Germany’s “Bild” newspaper urged its readers to wear a kippa in solidarity with their Jewish neighbors. Photo: Screenshot.

I visited Birkenau last week for the 75th anniversary of the deportation of Elie Wiesel to Auschwitz. Over the last two summers, I have taken my family to the death camps and killing fields of Europe. Toward the end of a multi-week trip that included Treblinka, Majdanek, Auschwitz-Birkenau, and the Warsaw ghetto, among many others, my older children began to rebel. Why was I subjecting them to this living purgatory? In Israel, they said, they experienced a vibrant Jewish nation and felt the warmth of God’s comforting presence. In Europe, they saw a vast Jewish cemetery where God was seemingly absent.

I explained that the six million victims of the Holocaust were our brothers and sisters, our children and parents, and our wives and mothers. They cry out from the grave to be remembered. We will never forget them, regardless of how empty or barren it makes us feel, and regardless of how it affects our relationship with God.

As antisemitism now begins to spread throughout the world, we in the Jewish community should be aware of our own trauma of seeing it all reappear.

It is clear that we must fight antisemitism. But how should we discuss it with our children?

Should we tell them to take off their yarmulkes when they visit Germany — as a German government official shockingly suggested this week — in order to fend off attack? My son and I visited the Normandy landing beaches in France this week, in commemoration of the 75th anniversary of D-Day. And we wore our yarmulkes from the moment we landed in Paris.

In Krakow, just after visiting Auschwitz, we came to an outdoor market where paintings were sold. Krakow is a city where Pope John Paul II is literally a saint, so it wasn’t surprising to see paintings that captured the pontiff’s piety in prayer. What was shocking was seeing the paintings right next to him of rabbis surrounded by money, holding gold coins — even holding bitcoins — rather than praying or studying.

It was a disgusting display of antisemitism, so vulgar that had I not posted the pictures on my Facebook page, no one would have believed me. But even as I protested this overt display of anti-Jewish prejudice, I was careful to show my son, who just had his Bar Mitzvah in Israel, that he dare never shirk in public from being a proud Jew.

I tried to show him the same when we walked through the streets of Nice and Marseilles in France last summer, even as the local Jewish community told us how dangerous it was to wear yarmulkes.

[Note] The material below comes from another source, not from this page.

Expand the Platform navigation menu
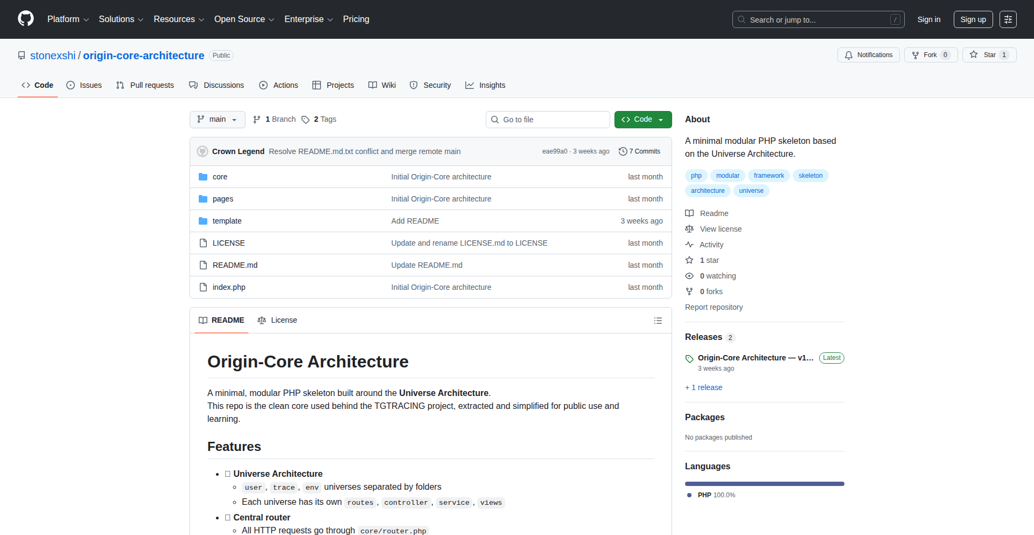Image resolution: width=1034 pixels, height=535 pixels. [x=68, y=19]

We should not put our children in danger. But should we not also factor in the psychological harm of being too self-conscious, rather than acting natural, as Jews?

I believe that we have to confront the slow creep of antisemitism as soon as it starts making tracks. We must fight antisemites like Congresswoman Rashida Tlaib (D-MI) who claims that the Palestinians provided a “safe haven” for Jews in Palestine after the Holocaust. The truth, of course, is that the Jews escaping Hitler who made it to British Mandatory Palestine were met with pogroms against Jewish communities, revolts against Jewish immigration, Arab support for Hitler’s Holocaust, and a determination on the part of Israel’s Arab’s neighbors to launch a genocidal war against the Jews.

During the Holocaust, Arab leader Haj Amin Al Husseini, the Grand Mufti of Jerusalem, was a staunch ally of Hitler, and — after launching a failed Nazi-backed rebellion against the British — he fled to Berlin at the Fuhrer’s invitation. During the war, he advocated for the extermination of the Jewish people.

After the Holocaust, Arab armies partook in a genocidal war against the fledgling state of Israel. Six Arab nations invaded Israel with the stated goal of “driving the Jews into the sea” — attempting a second genocide of the Jews just years after the first. This time, however, a Jewish army repulsed the invasion.

As we battle the Tlaibs and Ilhan Omars of this world, let us be careful never to trivialize the Holocaust. And let us always be proud Jews.

Shmuley Boteach, “America’s Rabbi,” whom The Washington Post and Newsweek call “the most famous rabbi in America,” is the international bestselling author of 32 books, including his most recent, The Israel Warrior. He served as rabbi at Oxford University for 11 years. Follow him on Twitter @RabbiShmuley.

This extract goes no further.